Sábado, 16 de maio de 2026
Por Redação do Jornal O Sul | 16 de maio de 2026
A produtora Go Up Entertainment, responsável pelo filme “Dark horse”, sobre a trajetória do ex-presidente Jair Bolsonaro, está sendo cobrada na Justiça de São Paulo por descumprir um contrato de locação. O acordo previa usar um estacionamento para as filmagens por um único dia. Já os administradores do negócio reclamam que a produtora usou a área por duas diárias.
O Ministério Público de São Paulo (MP-SP) abriu uma investigação para apurar irregularidades em um contrato entre a Prefeitura de São Paulo e a ONG Instituto Conhecer Brasil (ICB), que pertence à sócia da produtora do filme “Dark Horse”.
O inquérito foi instaurado no final de janeiro para apurar a suspeita de irregularidades em um contrato de R$ 108 milhões para implantar pontos de wi-fi público.
O acordo entre a Secretaria Municipal de Inovação e Tecnologia (SMIT) da gestão Ricardo Nunes (MDB) e a ONG prevê instalação, operação e manutenção de 5 mil pontos de acesso à internet na periferia paulistana pelo prazo de 12 meses.
O Instituto Conhecer Brasil tem como única sócia a empresária Karina Ferreira Gama, que também é sócia única da empresa Go Up Entertainment LTDA, produtora do filme. As duas empresas funcionam no mesmo endereço, na Avenida Paulista, Centro de SP. O inquérito foi instaurado pelo promotor Ricardo de Barros Leonel, da Promotoria de Justiça do Patrimônio Público e Social, após denúncia do vereador Nabil Bonduki (PT). Segundo o petista, há indícios de irregularidades no chamamento público e na execução do contrato pela empresa de Karina Gama.
Procurada, a Secretaria Municipal de Inovação e Tecnologia informou a contratação foi realizada por meio de chamamento público transparente e sem contestações. O g1 procurou a Prefeitura de SP e a ONG Instituto Conhecer Brasil para comentarem o inquérito do MP, mas não havia recebido retorno até a última atualização dessa reportagem.
O vereador argumenta que o chamamento público teria tido apenas uma participante, o próprio Instituto Conhecer Brasil, e questiona a ausência de concorrência, levantando suspeitas sobre possível direcionamento do processo licitatório. Ele também aponta indícios de um suposto superfaturamento de mais de R$ 27 milhões no valor do contrato.
Em seu site oficial, a ONG se descreve como entidade de “organização e execução de projetos de educação, cultura, turismo, pesquisa e tecnologia”, possuindo expertise no planejamento, coordenação e execução de eventos de grande repercussão nacionais e internacionais”.
A descrição não faz nenhuma menção à experiência na instalação de equipamentos de telecomunicações ou redes de internet e wi-fi público.
Agressão
Em paralelo, um ator registrou um boletim de ocorrência após relatar ter sido agredido e chamado de “ladrão” durante as gravações do filme, no Memorial da América Latina, na Zona Oeste de São Paulo. Segundo o relato registrado no boletim de ocorrência, a confusão ocorreu durante uma revista feita na entrada do set de filmagem. Ele afirmou que os atores estavam sendo revistados por homens apresentados como policiais “por ser uma gravação estrangeira”.

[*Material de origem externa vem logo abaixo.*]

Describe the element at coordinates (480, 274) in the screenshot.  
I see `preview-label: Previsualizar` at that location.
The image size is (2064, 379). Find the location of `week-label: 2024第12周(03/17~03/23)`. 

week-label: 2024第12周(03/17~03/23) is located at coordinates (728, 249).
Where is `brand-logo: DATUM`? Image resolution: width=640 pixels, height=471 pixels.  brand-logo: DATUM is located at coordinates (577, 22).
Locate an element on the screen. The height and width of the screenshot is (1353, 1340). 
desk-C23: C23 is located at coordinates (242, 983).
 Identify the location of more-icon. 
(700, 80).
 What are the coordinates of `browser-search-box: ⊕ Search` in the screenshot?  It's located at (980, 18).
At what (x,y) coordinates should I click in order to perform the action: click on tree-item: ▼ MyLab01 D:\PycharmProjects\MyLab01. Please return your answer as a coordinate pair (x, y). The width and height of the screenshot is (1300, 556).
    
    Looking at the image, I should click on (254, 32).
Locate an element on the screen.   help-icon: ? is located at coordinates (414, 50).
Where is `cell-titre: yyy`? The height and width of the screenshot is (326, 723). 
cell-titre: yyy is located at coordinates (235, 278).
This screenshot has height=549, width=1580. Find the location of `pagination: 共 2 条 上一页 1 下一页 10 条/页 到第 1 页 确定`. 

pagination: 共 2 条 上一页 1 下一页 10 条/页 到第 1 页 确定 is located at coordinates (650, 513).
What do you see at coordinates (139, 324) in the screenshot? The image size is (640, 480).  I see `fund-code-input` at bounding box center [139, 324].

De acordo com o boletim, o ator contou que segurava uma blusa quando um integrante da equipe, descrito por ele como “um americano”, puxou a peça de sua mão e pediu que ele deixasse o local. O homem afirma ainda que foi chamado de “ladrão” e conduzido até a saída por seguranças. Ainda segundo o registro, o ator precisou retornar ao set para buscar pertences e trocar de roupa. Neste momento, ele afirma que um dos seguranças passou a encará-lo e apontar o dedo em sua direção.
“Nisso eu só levantei a mão para pedir pra ele se afastar um pouco, e ele deu um tapa na minha mão. Aí eu o empurrei para sair de cima de mim, nisso ele voltou e me deu um soco no rosto e testa”, diz trecho do boletim.
Um documento médico da UPA que atendeu o homem aponta um “pequeno ferimento de menos de 1 centímetro na região frontal da cabeça”. Em nota, a Secretaria da Segurança Pública (SSP) informou que tem um inquérito aberto para investigar o caso.